El encanto y lo señorial perdido de nuestra capital

 Antonio Guerrero Aguilar/



“Hace algún tiempo…” Monterrey tuvo una arquitectura similar a las que ahora tienen ciudades como Guanajuato, San Luis Potosí o Zacatecas. Pero aquí, las quitaron de la faz de la tierra, de nuestra vista, de nuestros recuerdos. No pasa un solo día, en que nos quiten una de las casi 200 casas que nos quedan, cantidad de acuerdo a expertos. Precisamente hace un par de años, acudieron al Congreso a exigir que renuncien a sus procesos de desaparición. Ojalá y detengan todo esto, porque parece que la arquitectura regional, no va de acuerdo a tanto edificio y tiendas de conveniencia están surgiendo por doquier.
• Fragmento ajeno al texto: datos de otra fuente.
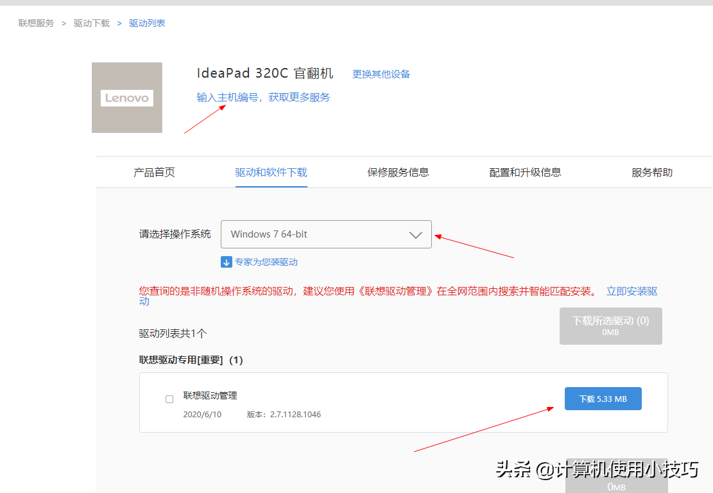The height and width of the screenshot is (493, 713).
Task: Open the 服务帮助 tab
Action: pos(651,172)
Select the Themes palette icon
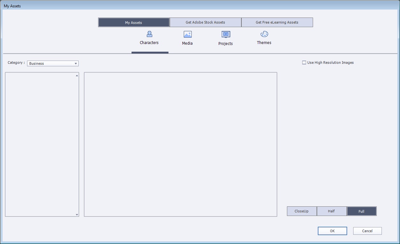The width and height of the screenshot is (400, 244). point(264,34)
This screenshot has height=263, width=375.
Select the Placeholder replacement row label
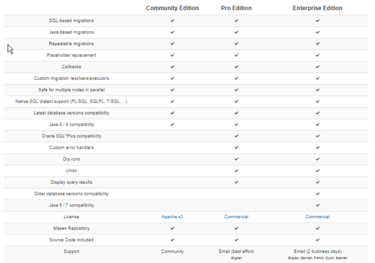point(71,55)
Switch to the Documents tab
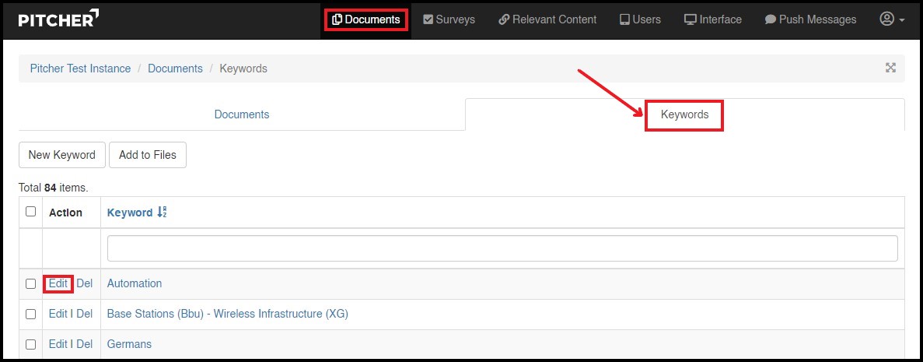This screenshot has width=923, height=362. 241,114
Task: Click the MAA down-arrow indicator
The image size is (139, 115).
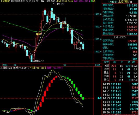Action: click(56, 1)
Al arrancar el siglo XVIII, un gobernador se quejó de que no había buenas casas en la ciudad. Al terminar esa centuria, otro gobernante anotó la existencia de 70 casas. De todas ellas, solo tenemos unas cinco en el barrio de Catedral, de las que tengo identificadas la Casa del Campesino y la Casa de Cal y Canto como le dicen. En 1840, Manuel Payno destacó la existencia de las edificaciones y para cerrar el siglo XIX, Manuel Neira Barragán lamentó la sistemática destrucción del entorno, en aras de nuevos diseños como materiales, más baratos, accesibles y modernos.

Lo que queda y buscar preservar, lo hacen de una manera un poco inusual. Por ejemplo, prefieren lo pintoresco y lo colorido en lugar de lo tradicional. Cuando un municipio logra conseguir el ansiado título de pueblo mágico, las autoridades locales como federales se presentan con los dueños de los solares y les muestran una gama de colores con los que pueden pintar sus casas. En la oferta abundan los colores mostazas, “mamey” (por la fruta, claro está), morados, guindos, azules intensos, verde aguacate y demás tonalidades que inspiran en el viajero, cierto aire de pueblo turístico.
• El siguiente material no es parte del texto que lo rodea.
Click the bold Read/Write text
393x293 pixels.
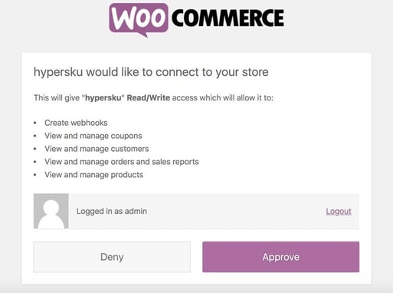click(149, 97)
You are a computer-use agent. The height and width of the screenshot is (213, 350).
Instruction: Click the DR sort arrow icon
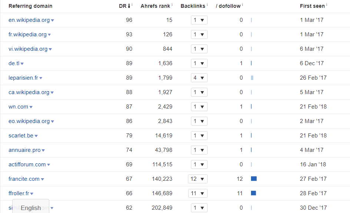point(129,6)
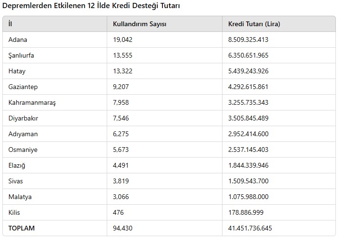Click Şanlıurfa in the İl column
Screen dimensions: 344x240
[x=21, y=55]
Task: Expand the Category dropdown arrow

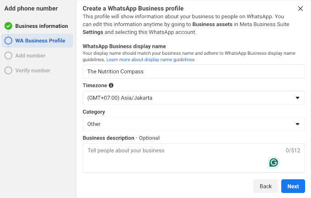Action: [297, 124]
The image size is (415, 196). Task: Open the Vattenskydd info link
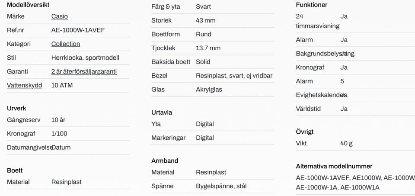point(24,85)
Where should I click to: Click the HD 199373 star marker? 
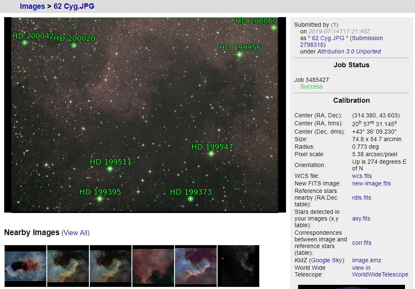click(x=191, y=199)
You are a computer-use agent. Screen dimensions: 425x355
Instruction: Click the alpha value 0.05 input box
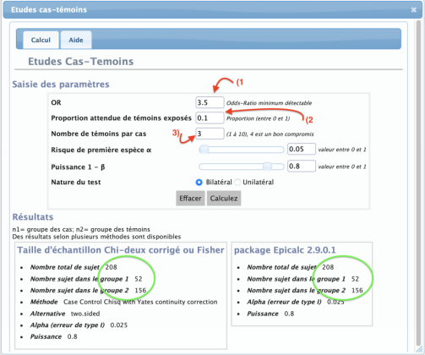[x=302, y=149]
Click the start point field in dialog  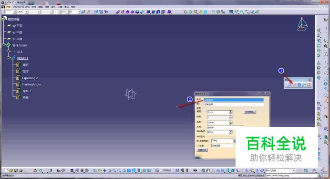tap(234, 100)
Esta moda no es antigua, tal vez comenzó a usarse en la década de los 80 del siglo pasado, al pintar las casas de los sitios catalogados como “antiguos” e históricos. Como ya se había señalado, a Manuel Payno le gustó la ciudad, de plano regular, con edificios sin belleza ni elegancia, pero sólidos y de buena apariencia y cómodos en el interior, las calles rectas con sus banquetas, empedrados y alumbrado por las noches.
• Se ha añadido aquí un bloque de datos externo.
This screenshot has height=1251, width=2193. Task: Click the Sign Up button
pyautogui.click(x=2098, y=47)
En cambio, Ricardo Elizondo se manifestó de las recurrencias y ocurrencias en el arreglo de las fachadas. Contaba que solo había tres colores elementales: el blanco encalado, al que daban una tonalidad azul tenue al echar cierta clase de piedras o tierra y si querían un tono más rojizo (muy ralo por cierto), ponían un fierro oxidado en el cazo donde preparaban la cal mezclada con agua y la baba de nopales o de la penca del maguey. Me imagino a nuestros pueblos radiantes por las resolanas del verano, y grises, tristes, melancólicas en el otoño como en el invierno.

Cierto viajero decía que las casas eran de color encarnado y arenoso. Tal vez la monotonía del paisaje se rompía por los colores típicos de las piedras de la región, como azules, grises o cafés; del adobe como del sillar. Es cuando entiendo a poeta Alfonso Reyes, cuando dice que en su infancia todo era resolana. Los muros reflejaban los colores de las estaciones y no la predilección de los amantes del colorido, que piensan que solo así, consiguen lo pintoresco de un lugar.